● **DOCUMENT PASSAGE**
_____

Deriving Essential Properties of Elliptic Orbits

From a practical point of view, elliptical orbits are a lot more important than circular orbits.  A spaceship leaving earth and going in a circular orbit won’t get very far. And although proving the planetary orbits are elliptical is quite a tricky exercise (the details can be found in the last section of the Discovering Gravity lecture), once that is established a lot can be deduced without further fancy mathematics.

Think about an astronaut planning a voyage from earth to Mars. The two important questions (apart from can I get back?) are:

• How much fuel will this trip need?
• How much time will it take?

It is crucial to minimize the fuel requirement, because lifting fuel into orbit is extremely expensive.

_____

Copy out everything in the elliptic orbits passage from "Think about an" down to "will it take?", switching "Mars" to "Venus".

_____

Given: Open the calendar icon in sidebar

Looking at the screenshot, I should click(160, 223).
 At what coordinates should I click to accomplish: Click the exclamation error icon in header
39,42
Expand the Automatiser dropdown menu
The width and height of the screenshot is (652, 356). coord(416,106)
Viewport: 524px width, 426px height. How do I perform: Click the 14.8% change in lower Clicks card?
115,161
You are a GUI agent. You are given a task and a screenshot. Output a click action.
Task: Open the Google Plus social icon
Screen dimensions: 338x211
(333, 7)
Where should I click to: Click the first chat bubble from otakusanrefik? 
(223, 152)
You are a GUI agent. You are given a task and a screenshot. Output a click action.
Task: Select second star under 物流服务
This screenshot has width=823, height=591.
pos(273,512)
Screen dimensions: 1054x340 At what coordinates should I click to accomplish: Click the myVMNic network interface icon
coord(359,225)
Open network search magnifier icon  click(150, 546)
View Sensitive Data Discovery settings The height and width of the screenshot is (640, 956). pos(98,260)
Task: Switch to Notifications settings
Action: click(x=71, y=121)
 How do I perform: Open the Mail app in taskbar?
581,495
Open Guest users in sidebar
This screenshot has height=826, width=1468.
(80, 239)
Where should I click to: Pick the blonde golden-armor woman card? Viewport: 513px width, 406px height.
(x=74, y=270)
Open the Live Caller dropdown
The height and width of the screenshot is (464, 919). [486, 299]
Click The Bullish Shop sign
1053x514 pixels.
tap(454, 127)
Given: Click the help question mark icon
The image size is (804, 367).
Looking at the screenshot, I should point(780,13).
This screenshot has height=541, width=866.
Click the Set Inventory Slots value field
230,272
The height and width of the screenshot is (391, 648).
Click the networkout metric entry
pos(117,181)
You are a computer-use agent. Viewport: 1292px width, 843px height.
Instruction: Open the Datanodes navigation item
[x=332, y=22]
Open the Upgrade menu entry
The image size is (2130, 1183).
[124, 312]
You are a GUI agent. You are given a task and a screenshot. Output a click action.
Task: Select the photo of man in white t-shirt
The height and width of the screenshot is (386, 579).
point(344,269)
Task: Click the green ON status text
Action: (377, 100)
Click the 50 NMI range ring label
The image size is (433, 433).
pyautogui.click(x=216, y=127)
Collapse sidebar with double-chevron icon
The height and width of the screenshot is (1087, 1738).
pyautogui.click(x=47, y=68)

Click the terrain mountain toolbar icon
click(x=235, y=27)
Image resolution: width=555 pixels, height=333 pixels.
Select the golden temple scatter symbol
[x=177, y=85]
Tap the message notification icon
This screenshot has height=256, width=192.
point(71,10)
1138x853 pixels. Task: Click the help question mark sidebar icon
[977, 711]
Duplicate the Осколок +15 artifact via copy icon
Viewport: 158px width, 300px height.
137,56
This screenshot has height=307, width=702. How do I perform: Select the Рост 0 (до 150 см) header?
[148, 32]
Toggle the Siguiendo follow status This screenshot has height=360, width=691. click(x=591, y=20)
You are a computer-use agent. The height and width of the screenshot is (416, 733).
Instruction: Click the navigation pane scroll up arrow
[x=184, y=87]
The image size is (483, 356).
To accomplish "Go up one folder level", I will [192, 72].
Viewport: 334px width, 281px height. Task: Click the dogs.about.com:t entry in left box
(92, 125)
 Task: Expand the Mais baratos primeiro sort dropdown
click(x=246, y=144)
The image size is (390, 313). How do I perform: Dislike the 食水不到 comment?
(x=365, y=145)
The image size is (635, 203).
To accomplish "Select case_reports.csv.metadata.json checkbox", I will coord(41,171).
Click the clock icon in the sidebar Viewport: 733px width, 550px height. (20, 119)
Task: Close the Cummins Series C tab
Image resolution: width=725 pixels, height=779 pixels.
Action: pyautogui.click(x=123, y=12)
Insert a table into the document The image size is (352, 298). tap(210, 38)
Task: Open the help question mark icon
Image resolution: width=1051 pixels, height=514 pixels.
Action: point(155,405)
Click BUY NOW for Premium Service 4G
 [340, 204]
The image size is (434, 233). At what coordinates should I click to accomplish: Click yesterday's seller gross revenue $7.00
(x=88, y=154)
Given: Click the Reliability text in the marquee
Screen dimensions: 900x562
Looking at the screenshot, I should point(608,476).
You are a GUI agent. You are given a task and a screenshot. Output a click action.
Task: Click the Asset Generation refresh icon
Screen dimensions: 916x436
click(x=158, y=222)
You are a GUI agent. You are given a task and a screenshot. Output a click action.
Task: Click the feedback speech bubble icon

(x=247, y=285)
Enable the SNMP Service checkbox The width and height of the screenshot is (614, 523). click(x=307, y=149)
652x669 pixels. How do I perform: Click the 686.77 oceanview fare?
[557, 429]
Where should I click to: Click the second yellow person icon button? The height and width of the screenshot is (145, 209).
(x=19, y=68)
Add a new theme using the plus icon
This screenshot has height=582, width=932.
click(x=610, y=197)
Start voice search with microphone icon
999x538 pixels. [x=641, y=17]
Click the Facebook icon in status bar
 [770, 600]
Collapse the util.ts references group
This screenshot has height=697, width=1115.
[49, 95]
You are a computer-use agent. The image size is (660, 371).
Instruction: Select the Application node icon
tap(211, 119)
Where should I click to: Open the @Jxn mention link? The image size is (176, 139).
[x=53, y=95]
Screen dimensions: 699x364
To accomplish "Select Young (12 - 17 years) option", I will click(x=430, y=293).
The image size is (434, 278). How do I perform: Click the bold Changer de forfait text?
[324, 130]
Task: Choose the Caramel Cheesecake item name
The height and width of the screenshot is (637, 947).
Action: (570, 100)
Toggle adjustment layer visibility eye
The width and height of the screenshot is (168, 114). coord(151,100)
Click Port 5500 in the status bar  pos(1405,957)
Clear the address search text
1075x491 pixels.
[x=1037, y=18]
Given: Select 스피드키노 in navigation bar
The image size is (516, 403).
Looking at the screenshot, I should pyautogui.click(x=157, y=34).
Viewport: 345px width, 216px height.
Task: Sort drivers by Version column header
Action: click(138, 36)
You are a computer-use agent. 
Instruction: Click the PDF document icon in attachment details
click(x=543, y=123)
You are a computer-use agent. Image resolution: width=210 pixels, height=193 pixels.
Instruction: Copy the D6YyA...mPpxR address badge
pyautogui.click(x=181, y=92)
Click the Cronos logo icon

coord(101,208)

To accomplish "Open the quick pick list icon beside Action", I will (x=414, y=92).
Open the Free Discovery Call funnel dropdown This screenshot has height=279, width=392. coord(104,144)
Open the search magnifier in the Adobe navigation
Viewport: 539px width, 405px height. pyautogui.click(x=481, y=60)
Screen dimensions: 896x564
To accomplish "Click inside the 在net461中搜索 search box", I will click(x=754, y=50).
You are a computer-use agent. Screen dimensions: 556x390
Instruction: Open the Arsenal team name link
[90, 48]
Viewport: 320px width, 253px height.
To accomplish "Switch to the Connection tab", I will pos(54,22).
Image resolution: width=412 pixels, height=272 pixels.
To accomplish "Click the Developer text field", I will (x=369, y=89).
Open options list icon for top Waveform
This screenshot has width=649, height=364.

_____

● **RESPONSE TO THIS TASK**
Think about an astronaut planning a voyage from earth to Venus. The two important questions (apart from can I get back?) are:

• How much fuel will this trip need?
• How much time will it take?